The Reality of Mental Illness


SAN DIEGO— Unlike physical illnesses, mental illnesses are often invisible to the naked eye. There are few obvious physical characteristics that display mental illness. Perhaps the lack of physical manifestation of mental illness has contributed to its stigmatization.

In the past, those with mental illnesses were thought to be possessed by devils, and their diseases went improperly diagnosed. In the United States, those with mental illnesses were thrown into prisons before the era of insane asylums. Even in modern mental hospitals around the world, patients are routinely treated with abuse and live in inhumane conditions.

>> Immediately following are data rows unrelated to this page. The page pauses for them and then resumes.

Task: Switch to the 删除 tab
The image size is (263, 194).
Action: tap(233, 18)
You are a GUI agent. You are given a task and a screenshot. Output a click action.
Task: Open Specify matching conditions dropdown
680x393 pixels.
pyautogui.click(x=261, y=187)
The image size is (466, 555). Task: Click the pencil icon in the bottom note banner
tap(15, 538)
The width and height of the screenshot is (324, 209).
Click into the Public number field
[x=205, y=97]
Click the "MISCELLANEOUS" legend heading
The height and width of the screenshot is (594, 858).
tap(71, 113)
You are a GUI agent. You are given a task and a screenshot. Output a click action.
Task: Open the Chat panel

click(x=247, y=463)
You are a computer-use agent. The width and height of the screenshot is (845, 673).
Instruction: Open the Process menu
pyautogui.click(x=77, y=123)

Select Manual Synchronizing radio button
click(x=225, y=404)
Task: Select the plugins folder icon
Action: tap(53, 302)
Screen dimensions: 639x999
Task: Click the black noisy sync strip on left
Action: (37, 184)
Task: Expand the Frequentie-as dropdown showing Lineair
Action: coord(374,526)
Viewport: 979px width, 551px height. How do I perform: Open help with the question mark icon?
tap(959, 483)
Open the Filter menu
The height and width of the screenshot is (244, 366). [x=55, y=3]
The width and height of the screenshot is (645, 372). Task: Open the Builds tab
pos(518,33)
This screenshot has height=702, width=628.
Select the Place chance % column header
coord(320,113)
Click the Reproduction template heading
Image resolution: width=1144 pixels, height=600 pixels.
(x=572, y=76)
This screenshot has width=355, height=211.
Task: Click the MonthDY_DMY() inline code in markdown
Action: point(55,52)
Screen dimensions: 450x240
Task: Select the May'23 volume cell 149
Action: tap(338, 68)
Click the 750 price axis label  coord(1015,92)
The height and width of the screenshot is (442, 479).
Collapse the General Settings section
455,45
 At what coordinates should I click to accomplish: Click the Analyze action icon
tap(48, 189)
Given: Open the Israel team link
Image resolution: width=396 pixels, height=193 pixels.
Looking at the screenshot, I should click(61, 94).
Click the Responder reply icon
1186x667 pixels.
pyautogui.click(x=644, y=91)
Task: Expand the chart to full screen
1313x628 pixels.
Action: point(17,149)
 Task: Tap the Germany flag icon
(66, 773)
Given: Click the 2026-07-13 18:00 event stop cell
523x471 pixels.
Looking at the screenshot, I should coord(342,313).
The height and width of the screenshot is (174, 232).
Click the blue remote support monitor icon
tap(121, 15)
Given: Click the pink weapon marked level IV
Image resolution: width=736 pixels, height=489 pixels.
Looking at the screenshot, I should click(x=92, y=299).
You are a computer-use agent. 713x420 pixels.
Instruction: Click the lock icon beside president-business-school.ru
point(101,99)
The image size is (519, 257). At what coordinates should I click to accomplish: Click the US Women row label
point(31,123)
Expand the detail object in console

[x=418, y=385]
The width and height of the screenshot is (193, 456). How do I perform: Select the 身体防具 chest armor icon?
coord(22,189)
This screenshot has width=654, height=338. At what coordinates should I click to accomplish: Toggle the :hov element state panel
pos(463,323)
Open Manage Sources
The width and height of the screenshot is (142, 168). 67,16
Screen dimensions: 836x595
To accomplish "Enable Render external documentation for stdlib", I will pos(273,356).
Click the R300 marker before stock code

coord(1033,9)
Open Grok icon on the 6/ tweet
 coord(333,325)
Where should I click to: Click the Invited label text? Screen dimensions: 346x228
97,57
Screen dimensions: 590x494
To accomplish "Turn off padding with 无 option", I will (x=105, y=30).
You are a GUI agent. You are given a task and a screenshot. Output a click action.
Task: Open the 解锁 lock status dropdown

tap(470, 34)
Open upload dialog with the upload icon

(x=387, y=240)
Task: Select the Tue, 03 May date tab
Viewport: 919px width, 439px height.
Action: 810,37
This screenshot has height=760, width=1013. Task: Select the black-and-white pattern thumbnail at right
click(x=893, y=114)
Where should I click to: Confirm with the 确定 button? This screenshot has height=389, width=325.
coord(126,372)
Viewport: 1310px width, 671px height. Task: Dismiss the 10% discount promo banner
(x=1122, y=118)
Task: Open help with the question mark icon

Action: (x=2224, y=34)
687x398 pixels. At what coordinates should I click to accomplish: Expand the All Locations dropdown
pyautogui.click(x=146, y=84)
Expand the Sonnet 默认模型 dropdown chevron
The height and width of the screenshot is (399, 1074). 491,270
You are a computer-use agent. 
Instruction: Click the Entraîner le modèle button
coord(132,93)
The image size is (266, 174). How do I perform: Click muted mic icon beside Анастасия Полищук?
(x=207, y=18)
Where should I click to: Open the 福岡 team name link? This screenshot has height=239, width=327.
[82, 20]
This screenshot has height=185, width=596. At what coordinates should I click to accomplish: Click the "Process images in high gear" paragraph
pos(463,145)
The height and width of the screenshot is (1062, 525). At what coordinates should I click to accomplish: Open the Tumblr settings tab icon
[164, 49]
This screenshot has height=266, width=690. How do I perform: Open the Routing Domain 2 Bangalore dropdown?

Today, individuals with mental illnesses who are able to receive proper treatment and support are in the minority. Those who live in poverty are disproportionately more likely to develop a common mental illness and they are the ones who have the most difficult times escaping the complex cycle of poverty and mental illness.

There is strong evidence that links poverty to mental disorders.

  1. People with the lowest socio-economic status are at an eight times greater risk in having schizophrenia.
  2. Highest estimated prevalence of mental disorders can be found among people with the lowest levels of education or people who are unemployed.
  3. In Australia, the U.K. and the U.S., four in ten people with severe mental disorders live in low-income households.

The evidence indicates that “the relationship between mental illness and poverty is cyclical: poverty increases the risk of mental disorder and having a mental disorder increases the likelihood of descending into poverty.”

In fact, individuals with mental and psychosocial disabilities are more vulnerable to social stigma, rape, violence and discrimination. They are prevented from participating fully in their societies and are restricted from fully exercising their political and civil rights.

Furthermore, mental illness is still seen by many as a personal weakness or a result of character flaws, and those with mental conditions are blamed for their own illnesses. Stigma prevents individuals from seeking treatment and help. But even more so than stigma, poverty can create an impenetrable blockade, leading to human suffering.

Despite their vulnerability and prevalence, people with mental health conditions (including schizophrenia, bipolar disorders, depression, anxiety, alcohol and drug use disorders, child and adolescent mental health problems, intellectual impairments and epilepsy), have largely been excluded from development work.

Though mental illness is still a taboo topic in many societies, governments have a responsibility to help people with mental illness, as they would aid other individuals who face physical illnesses and other forms of discrimination.

Addressing mental illness has many benefits for a society. Easier access to treatment for mental diseases can help individuals find and keep their employment opportunities, reduce their medical costs and enable them to break out of the cycle of poverty. Addressing the mental health of women is essential because it will not only reduce child mortality but it will improve maternal health. Around two thirds of people living with HIV/AIDs have depression, while around half of the homeless population live with a mental disease.

Addressing mental illness can be difficult but can have far reaching consequences and should not be excluded from developmental schemes and plans to fight poverty.